### Extrait du document
The Girl Chewing Gum est d’abord le rapport d’une composante visuelle et d’une composante sonore. L’image d’une rue anglaise, sans aucun élément, qui, sautant aux yeux, aurait pu justifier que l’on place une caméra à cet endroit plutôt qu’à un autre. Et une voix qui, depuis le hors-champ, fait part de ses volontés («je veux que la petite fille traverse la rue»…). Elle a tout de la voix d’un metteur en scène et, dès lors, cette présence sonore modifie le statut de ce qui nous est donné à voir : ce qui nous apparaîtrait autrement comme une vue documentaire nous apparaît comme le produit d’une intentionnalité. L’absence d’organisation, l’aléatoire du réel, deviennent organisation fictionnelle.

### Actions à réaliser
- 1) Reproduisez, s'il vous plaît, le passage sur The Girl Chewing Gum de "The Girl Chewing" à "deviennent organisation fictionnelle.", mot pour mot.
- 2) Dans les entrées, de la ligne avec "In order to click on row-modification-yes: Yes" à la ligne avec "Image resolution: width=571", remplacez "Image resolution" par "Screen resolution". Redonnez uniquement ces lignes, sans rien modifier d'autre.
Le passage et les entrées n'ont pas la même provenance.

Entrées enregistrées
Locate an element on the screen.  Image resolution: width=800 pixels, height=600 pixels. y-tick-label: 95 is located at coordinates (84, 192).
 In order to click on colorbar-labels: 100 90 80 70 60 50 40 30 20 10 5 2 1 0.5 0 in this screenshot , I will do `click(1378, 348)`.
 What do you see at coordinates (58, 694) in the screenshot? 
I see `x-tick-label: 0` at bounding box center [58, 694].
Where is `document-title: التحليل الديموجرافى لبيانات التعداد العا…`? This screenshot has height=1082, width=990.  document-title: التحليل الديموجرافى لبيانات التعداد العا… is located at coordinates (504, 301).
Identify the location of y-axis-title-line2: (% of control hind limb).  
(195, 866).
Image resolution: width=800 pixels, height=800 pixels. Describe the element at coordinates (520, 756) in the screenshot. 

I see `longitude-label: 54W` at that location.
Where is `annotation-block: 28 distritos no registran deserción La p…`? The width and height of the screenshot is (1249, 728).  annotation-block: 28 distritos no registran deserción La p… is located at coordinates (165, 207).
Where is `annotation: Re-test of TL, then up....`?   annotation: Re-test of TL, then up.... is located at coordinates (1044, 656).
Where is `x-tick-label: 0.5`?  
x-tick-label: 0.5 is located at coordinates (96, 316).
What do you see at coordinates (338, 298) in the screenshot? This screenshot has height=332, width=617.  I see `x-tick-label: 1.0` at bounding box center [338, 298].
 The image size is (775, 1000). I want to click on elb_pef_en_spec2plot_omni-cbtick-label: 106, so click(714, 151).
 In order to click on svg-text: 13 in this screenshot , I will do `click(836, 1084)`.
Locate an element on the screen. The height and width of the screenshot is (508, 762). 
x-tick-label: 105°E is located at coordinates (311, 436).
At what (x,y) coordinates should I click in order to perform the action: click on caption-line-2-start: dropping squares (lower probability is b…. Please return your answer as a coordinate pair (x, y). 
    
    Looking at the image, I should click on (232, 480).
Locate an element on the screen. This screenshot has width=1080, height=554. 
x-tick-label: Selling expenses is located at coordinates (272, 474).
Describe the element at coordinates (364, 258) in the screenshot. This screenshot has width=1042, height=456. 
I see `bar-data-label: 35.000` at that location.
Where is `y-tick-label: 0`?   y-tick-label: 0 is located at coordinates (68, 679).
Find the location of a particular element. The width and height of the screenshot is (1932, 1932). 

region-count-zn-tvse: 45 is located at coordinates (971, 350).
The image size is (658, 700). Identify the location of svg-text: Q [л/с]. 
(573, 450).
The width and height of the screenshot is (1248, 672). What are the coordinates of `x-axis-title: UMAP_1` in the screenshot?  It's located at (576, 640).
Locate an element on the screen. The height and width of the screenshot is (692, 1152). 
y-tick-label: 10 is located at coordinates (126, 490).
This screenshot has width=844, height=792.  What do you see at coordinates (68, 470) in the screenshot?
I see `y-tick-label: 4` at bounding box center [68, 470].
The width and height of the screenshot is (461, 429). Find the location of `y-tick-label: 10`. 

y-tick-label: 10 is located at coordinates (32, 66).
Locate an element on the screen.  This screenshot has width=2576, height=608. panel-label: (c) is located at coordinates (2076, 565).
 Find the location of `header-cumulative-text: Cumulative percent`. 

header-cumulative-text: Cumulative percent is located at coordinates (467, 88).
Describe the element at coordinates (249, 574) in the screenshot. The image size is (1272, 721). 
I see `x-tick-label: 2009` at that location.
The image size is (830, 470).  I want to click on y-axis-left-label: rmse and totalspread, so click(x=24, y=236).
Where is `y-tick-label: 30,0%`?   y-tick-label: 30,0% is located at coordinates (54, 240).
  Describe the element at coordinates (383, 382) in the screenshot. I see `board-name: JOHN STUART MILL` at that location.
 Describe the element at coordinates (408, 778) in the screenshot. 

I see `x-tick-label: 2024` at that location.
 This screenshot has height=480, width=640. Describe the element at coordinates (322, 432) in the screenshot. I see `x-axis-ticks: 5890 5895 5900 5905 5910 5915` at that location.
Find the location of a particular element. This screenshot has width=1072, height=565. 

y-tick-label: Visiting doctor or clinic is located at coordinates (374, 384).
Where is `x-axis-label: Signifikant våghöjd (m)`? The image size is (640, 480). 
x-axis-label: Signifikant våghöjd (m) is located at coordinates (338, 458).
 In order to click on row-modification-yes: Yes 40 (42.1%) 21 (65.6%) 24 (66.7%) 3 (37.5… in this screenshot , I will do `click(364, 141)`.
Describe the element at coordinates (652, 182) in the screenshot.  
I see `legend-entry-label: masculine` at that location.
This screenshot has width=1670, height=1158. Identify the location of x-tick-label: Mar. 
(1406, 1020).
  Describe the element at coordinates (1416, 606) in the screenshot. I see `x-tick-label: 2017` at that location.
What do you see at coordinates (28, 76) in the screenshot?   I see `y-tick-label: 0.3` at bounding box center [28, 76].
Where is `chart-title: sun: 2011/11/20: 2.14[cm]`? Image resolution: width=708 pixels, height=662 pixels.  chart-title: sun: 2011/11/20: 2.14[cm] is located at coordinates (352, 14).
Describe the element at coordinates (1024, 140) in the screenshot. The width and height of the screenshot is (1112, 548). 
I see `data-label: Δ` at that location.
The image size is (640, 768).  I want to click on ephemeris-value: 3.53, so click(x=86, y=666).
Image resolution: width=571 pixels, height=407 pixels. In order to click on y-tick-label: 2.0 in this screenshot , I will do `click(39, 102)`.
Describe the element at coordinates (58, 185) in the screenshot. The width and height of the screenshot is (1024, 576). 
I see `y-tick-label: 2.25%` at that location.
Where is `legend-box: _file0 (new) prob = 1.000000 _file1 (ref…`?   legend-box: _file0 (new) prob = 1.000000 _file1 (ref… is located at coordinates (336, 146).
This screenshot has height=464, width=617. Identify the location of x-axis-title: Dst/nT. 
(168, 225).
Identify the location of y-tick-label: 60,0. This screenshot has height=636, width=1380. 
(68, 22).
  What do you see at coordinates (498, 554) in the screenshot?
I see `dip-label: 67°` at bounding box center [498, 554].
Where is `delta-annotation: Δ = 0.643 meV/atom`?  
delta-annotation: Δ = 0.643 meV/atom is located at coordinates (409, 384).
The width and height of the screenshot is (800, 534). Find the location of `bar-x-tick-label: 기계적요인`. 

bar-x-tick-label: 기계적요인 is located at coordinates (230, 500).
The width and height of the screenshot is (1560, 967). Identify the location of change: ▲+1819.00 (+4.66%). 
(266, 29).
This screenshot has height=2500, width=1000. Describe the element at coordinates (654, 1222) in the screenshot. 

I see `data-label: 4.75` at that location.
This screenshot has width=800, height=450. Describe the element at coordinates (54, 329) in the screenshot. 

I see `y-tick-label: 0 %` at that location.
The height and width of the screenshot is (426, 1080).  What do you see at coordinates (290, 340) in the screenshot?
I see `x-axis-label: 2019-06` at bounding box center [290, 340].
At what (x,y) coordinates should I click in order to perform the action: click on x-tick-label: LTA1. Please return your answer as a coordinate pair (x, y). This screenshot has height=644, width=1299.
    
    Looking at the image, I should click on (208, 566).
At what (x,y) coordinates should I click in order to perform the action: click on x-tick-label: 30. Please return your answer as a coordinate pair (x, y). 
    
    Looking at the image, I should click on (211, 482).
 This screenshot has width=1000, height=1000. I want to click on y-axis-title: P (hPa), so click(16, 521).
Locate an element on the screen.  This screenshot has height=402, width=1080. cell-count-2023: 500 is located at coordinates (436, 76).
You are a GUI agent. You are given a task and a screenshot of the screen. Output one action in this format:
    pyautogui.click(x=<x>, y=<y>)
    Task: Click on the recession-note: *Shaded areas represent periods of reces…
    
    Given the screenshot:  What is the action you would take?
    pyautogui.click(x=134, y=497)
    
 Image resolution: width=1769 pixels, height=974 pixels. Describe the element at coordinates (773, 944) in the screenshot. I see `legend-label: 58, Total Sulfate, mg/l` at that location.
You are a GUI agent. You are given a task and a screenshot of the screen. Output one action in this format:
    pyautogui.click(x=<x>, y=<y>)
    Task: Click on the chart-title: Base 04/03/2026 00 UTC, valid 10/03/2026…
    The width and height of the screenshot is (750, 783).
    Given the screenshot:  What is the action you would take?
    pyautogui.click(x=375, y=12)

### Réponses dans l'ordre
- 1)
The Girl Chewing Gum est d’abord le rapport d’une composante visuelle et d’une composante sonore. L’image d’une rue anglaise, sans aucun élément, qui, sautant aux yeux, aurait pu justifier que l’on place une caméra à cet endroit plutôt qu’à un autre. Et une voix qui, depuis le hors-champ, fait part de ses volontés («je veux que la petite fille traverse la rue»…). Elle a tout de la voix d’un metteur en scène et, dès lors, cette présence sonore modifie le statut de ce qui nous est donné à voir : ce qui nous apparaîtrait autrement comme une vue documentaire nous apparaît comme le produit d’une intentionnalité. L’absence d’organisation, l’aléatoire du réel, deviennent organisation fictionnelle.

- 2)
 In order to click on row-modification-yes: Yes 40 (42.1%) 21 (65.6%) 24 (66.7%) 3 (37.5… in this screenshot , I will do `click(364, 141)`.
Describe the element at coordinates (652, 182) in the screenshot.  
I see `legend-entry-label: masculine` at that location.
This screenshot has width=1670, height=1158. Identify the location of x-tick-label: Mar. 
(1406, 1020).
  Describe the element at coordinates (1416, 606) in the screenshot. I see `x-tick-label: 2017` at that location.
What do you see at coordinates (28, 76) in the screenshot?   I see `y-tick-label: 0.3` at bounding box center [28, 76].
Where is `chart-title: sun: 2011/11/20: 2.14[cm]`? Screen resolution: width=708 pixels, height=662 pixels.  chart-title: sun: 2011/11/20: 2.14[cm] is located at coordinates (352, 14).
Describe the element at coordinates (1024, 140) in the screenshot. The width and height of the screenshot is (1112, 548). 
I see `data-label: Δ` at that location.
The image size is (640, 768).  I want to click on ephemeris-value: 3.53, so click(x=86, y=666).
Screen resolution: width=571 pixels, height=407 pixels. In order to click on y-tick-label: 2.0 in this screenshot , I will do `click(39, 102)`.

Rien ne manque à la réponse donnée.